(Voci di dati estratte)

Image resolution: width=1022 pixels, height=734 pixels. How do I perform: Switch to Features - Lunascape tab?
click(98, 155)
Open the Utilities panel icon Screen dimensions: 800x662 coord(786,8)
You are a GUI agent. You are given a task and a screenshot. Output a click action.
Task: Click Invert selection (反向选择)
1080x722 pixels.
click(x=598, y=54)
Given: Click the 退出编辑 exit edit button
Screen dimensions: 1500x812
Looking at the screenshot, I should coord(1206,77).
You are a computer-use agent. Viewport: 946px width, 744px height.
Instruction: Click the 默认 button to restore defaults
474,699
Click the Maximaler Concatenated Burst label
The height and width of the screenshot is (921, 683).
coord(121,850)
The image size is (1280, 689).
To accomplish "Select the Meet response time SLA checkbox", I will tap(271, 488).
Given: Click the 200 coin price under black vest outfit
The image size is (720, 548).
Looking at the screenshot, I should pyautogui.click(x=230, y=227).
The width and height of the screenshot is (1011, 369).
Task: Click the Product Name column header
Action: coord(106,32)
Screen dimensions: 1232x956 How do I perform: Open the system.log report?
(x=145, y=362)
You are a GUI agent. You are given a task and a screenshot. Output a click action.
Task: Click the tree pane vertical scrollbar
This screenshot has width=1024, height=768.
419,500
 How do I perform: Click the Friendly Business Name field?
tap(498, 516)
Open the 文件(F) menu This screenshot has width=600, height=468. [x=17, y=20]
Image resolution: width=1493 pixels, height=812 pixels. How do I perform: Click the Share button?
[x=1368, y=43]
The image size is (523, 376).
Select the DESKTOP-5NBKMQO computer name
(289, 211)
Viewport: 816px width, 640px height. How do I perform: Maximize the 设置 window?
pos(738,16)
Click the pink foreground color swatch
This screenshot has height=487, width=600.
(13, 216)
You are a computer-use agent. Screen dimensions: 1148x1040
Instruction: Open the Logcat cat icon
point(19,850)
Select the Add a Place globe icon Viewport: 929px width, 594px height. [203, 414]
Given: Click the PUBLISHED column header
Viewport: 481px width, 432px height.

*Obiettivo:*
Trasforma, per favore, tutte le voci qui sopra in un elenco numerato, omettendo le righe vuote.

*Soluzione:*
1. Image resolution: width=1022 pixels, height=734 pixels. How do I perform: Switch to Features - Lunascape tab?
2. click(98, 155)
3. Open the Utilities panel icon Screen dimensions: 800x662 coord(786,8)
4. You are a GUI agent. You are given a task and a screenshot. Output a click action.
5. Task: Click Invert selection (反向选择)
6. 1080x722 pixels.
7. click(x=598, y=54)
8. Given: Click the 退出编辑 exit edit button
9. Screen dimensions: 1500x812
10. Looking at the screenshot, I should coord(1206,77).
11. You are a computer-use agent. Viewport: 946px width, 744px height.
12. Instruction: Click the 默认 button to restore defaults
13. 474,699
14. Click the Maximaler Concatenated Burst label
15. The height and width of the screenshot is (921, 683).
16. coord(121,850)
17. The image size is (1280, 689).
18. To accomplish "Select the Meet response time SLA checkbox", I will tap(271, 488).
19. Given: Click the 200 coin price under black vest outfit
20. The image size is (720, 548).
21. Looking at the screenshot, I should pyautogui.click(x=230, y=227).
22. The width and height of the screenshot is (1011, 369).
23. Task: Click the Product Name column header
24. Action: coord(106,32)
25. Screen dimensions: 1232x956 How do I perform: Open the system.log report?
26. (x=145, y=362)
27. You are a GUI agent. You are given a task and a screenshot. Output a click action.
28. Task: Click the tree pane vertical scrollbar
29. This screenshot has width=1024, height=768.
30. 419,500
31.  How do I perform: Click the Friendly Business Name field?
32. tap(498, 516)
33. Open the 文件(F) menu This screenshot has width=600, height=468. [x=17, y=20]
34. Image resolution: width=1493 pixels, height=812 pixels. How do I perform: Click the Share button?
35. [x=1368, y=43]
36. The image size is (523, 376).
37. Select the DESKTOP-5NBKMQO computer name
38. (289, 211)
39. Viewport: 816px width, 640px height. How do I perform: Maximize the 设置 window?
40. pos(738,16)
41. Click the pink foreground color swatch
42. This screenshot has height=487, width=600.
43. (13, 216)
44. You are a computer-use agent. Screen dimensions: 1148x1040
45. Instruction: Open the Logcat cat icon
46. point(19,850)
47. Select the Add a Place globe icon Viewport: 929px width, 594px height. [203, 414]
48. Given: Click the PUBLISHED column header
49. Viewport: 481px width, 432px height.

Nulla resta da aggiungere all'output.